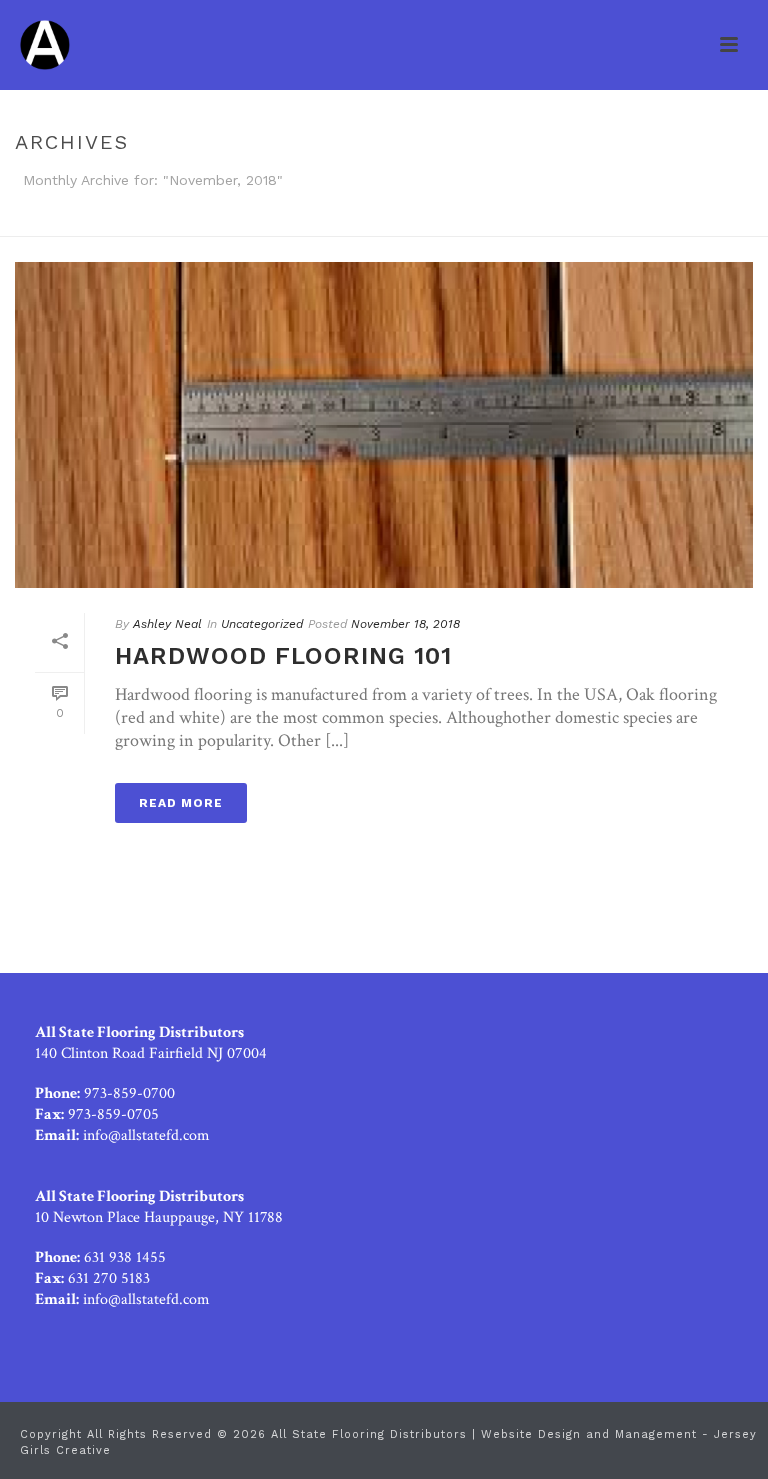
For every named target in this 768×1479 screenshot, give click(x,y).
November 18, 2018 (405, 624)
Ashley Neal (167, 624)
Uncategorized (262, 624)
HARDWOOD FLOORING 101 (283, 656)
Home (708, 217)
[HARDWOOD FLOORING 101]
· · · · · · ·
- **Work request**: Pull out every line from the one with "November 18, 2018 (405, 624)" to the end of the listing, and output only those.

- **Written reply**:
November 18, 2018 (405, 624)
Ashley Neal (167, 624)
Uncategorized (262, 624)
HARDWOOD FLOORING 101 (283, 656)
Home (708, 217)
[HARDWOOD FLOORING 101]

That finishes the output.